For millions of Americans, nerve damage is an unfortunate and often debilitating part of everyday life. Now Dr. Sangamesh Kumbar, Professor of Orthopaedic Surgery at UConn’s College of Engineering Biomedical Engineering Department, is looking to revolutionize the way we handle injury treatment and pain management by completely regenerating those damaged nerves.
“I am an engineer,” Kumbar said. “Probably I am the only one here at UConn who is working on peripheral nerve regeneration.”

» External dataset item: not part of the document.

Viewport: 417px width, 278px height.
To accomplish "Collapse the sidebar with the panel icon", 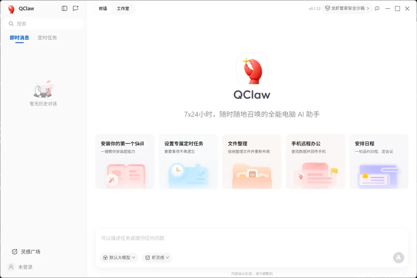I will click(x=64, y=8).

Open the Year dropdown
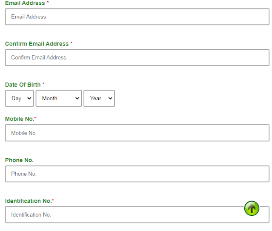coord(99,98)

The peripheral nervous system is composed of 43 nerve pairs that branch off from the central nervous system. And every year, more than half a million Americans suffer from peripheral nerve injuries that require surgical treatments; over 900,000 repair procedures each year accounting for nearly $2 billion in healthcare costs, according to research by Magellan Medical Technology Consultants. Injury to these nerves can result in chronic pain issues, as well as loss of sensation and motor function. And right now a large gap in the broken nerves of more than 4 centimeters presents an even greater challenge to medical engineers.

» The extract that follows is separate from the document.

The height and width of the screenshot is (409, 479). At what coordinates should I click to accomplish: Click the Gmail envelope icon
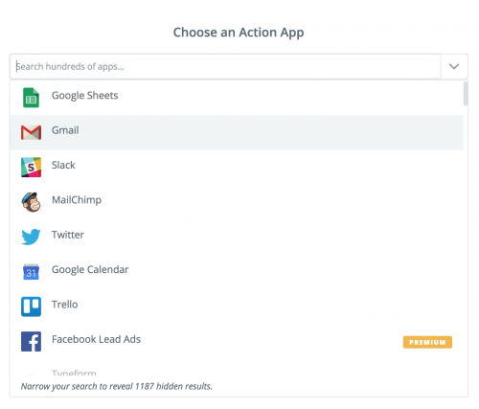(31, 132)
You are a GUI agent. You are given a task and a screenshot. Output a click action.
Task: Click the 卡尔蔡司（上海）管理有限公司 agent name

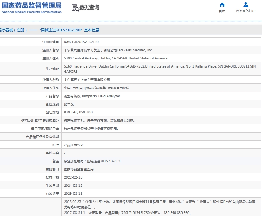pos(87,80)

“Clinically there is nothing available that can repair that large gap defect,” Kumbar said.
In fact, even the best in current medical treatment options for peripheral nerve injuries can be limited in effect. While electrical stimulation is used in three kinds of physical therapy, inside the body doctors are faced with a materials problem.
“Inside the body, it has been a challenge,” Kumbar said. “The metal lead wires come out of the skin, which is not a scenario anyone wants.” And soft plastics are not electrically conductive enough to do the job efficiently; when placed in the body, they lose conductive potential
“What they are trying to do, materials cannot do the job,” Kumbar said. That is where his research comes in.
Kumbar and his team use biological materials derived from crustaceans like shrimp: polysaccharides. In a laboratory, the research team strips these polysaccharide chains of any genetic markers and leaves only the cell structures; a spiral-like structure with a lining of nanofibers to promote cells to grow where they want them to grow. These soft, electrically conductive materials are a way to solve the issues present in current peripheral nerve injury treatments.
Currently Kumbar has seen promising results in rodent testing, he says, but as with any medical technology it will be a lengthy process for approval for human use. But the future is promising, and he sees this technology as a way towards greater holistic treatment of injuries, rapid injury treatment response for frontline personnel, and even a way to revolutionize the way we connect prosthetics and existing neurons in the body.
“In the real world, most injuries are composite injuries,” Kumbar said. “We should look at them collectively.”
Right now the research is seeing significant traction, earning grants from the Department of Defense and funding from the National Institutes of Health. And Kumbar hopes that further study will help solve major issues in the medical field in ways not yet imagined.
“Neural pain is the highest pain next to the mom giving birth to a child,” Kumbar said. “Think about the opioid crisis, for example; it’s created because of neural pain. These issues are majorly hurting the working population and impacting people’s lives. There is nothing out there. Many people are needed out there to harness these technologies in a creative way.”